Opinion Piece

Rousseff's Washington ruse may backfire

Bnamericas Published: Tuesday, September 24, 2013

Brazilian President Dilma Rousseff's decision – and it obviously was hers, rather than one agreed with the United States government as the latter has claimed – to call off (or postpone as the Obama administration likes to put it) her state visit to Washington planned for October appears to be a case of cutting off one's nose to spite one's face.

Rousseff cited the failure of Obama's government to adequately explain allegations of spying by the US National Security Agency, including claims that the NSA intercepted personal communications of Rousseff and those of state oil company Petrobras, and the lack of an apology, as the reason for her drastic decision.

"In the absence of a timely investigation of the incident, with corresponding explanations and the commitment to cease the interception activities" the visit could not go ahead, the Brazilian government said.

Yet, Ms Rousseff may be doing more damage to Brazil's interests than good. The trip was to have been the first state visit to Washington by a Brazilian president since 1995, and the only one of any leader worldwide this year. Two-way trade between the countries last year stood at some US$74bn, and Brazilian businesses could have used the trip to boost exports and investments. The high profile visit would also have helped to raise the profile of Latin America in the United States. She may have even bolstered Brazil's claim to a permanent seat on the UN Security Council.

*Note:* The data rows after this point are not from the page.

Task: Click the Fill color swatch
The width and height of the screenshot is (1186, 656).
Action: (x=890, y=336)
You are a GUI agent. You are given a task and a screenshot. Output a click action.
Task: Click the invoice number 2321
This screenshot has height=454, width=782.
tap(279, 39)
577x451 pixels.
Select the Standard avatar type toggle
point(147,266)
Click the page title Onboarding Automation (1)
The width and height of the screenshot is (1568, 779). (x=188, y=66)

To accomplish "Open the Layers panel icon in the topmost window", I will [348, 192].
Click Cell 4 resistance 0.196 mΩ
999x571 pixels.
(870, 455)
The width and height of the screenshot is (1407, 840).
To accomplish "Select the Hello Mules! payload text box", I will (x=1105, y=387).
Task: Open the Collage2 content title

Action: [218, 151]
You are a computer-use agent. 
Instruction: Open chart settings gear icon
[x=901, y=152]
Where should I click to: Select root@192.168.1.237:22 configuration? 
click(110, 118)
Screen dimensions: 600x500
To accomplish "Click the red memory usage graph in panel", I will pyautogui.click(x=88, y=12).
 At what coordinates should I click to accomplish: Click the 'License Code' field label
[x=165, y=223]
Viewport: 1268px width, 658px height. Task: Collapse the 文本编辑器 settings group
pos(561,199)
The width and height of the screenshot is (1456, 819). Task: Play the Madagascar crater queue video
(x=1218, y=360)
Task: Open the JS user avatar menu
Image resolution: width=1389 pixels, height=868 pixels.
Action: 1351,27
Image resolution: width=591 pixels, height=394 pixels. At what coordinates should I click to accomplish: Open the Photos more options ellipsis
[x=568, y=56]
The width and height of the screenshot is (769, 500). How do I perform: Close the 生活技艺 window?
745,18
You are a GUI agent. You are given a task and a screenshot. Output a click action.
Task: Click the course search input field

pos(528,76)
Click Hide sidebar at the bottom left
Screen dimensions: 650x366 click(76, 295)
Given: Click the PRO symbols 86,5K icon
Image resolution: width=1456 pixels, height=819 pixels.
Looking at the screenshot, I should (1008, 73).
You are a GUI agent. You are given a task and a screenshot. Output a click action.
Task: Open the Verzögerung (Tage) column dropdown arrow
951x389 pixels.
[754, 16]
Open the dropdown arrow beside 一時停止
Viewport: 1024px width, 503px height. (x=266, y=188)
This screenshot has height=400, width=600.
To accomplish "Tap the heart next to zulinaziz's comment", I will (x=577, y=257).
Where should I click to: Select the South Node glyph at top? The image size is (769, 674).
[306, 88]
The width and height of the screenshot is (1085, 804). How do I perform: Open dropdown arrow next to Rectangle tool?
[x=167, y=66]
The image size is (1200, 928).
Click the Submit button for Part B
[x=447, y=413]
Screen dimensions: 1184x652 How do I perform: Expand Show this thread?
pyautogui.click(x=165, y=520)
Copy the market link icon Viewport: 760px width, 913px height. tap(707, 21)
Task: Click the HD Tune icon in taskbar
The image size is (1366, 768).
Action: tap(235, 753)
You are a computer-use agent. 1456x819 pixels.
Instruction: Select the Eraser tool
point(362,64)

What is more, Rousseff could have used the platform to address the issue of surveillance, or espionage, directly with Obama, and make her feelings known in no uncertain terms, as she did at the United Nations this week.

Some will say, of course, that Rousseff is merely playing politics here, as she attempts to recuperate her popularity following the slump it suffered with the June protests. That may be the case, but politicians, at least in democratic regimes, are quite right to pay attention to the polls, in other words, to listen to what people are saying, without of course blindly taking the populist road.

Brazil has been the most vocal critic globally of the NSA surveillance, although Mexican leader Enrique Peña Nieto also voiced concerns when it was claimed he too was the victim of prying while he was a presidential candidate. But the real question is why have so few others come out to express their anger and dismay at these surreptitious activities, either governments or members of civil society.

The answer, in the case of governments, is probably because most engage in similar surveillance themselves, although not to the extent of the United States. As Obama himself put it in trying to justify the program, although he has pledged to review it, the US simply has a greater ability to do such things. That, of course, does not make it right, even if the end objective is to protect law-abiding citizens.

Secondly, the allegations, leaked by whistleblower Edward Snowden, hardly came as a surprise. Most of us knew the US was up to this kind of thing anyway, and has been for a long time, whether using digital communications or via radar bases under the Ballistic Missile Early Warning System, for instance.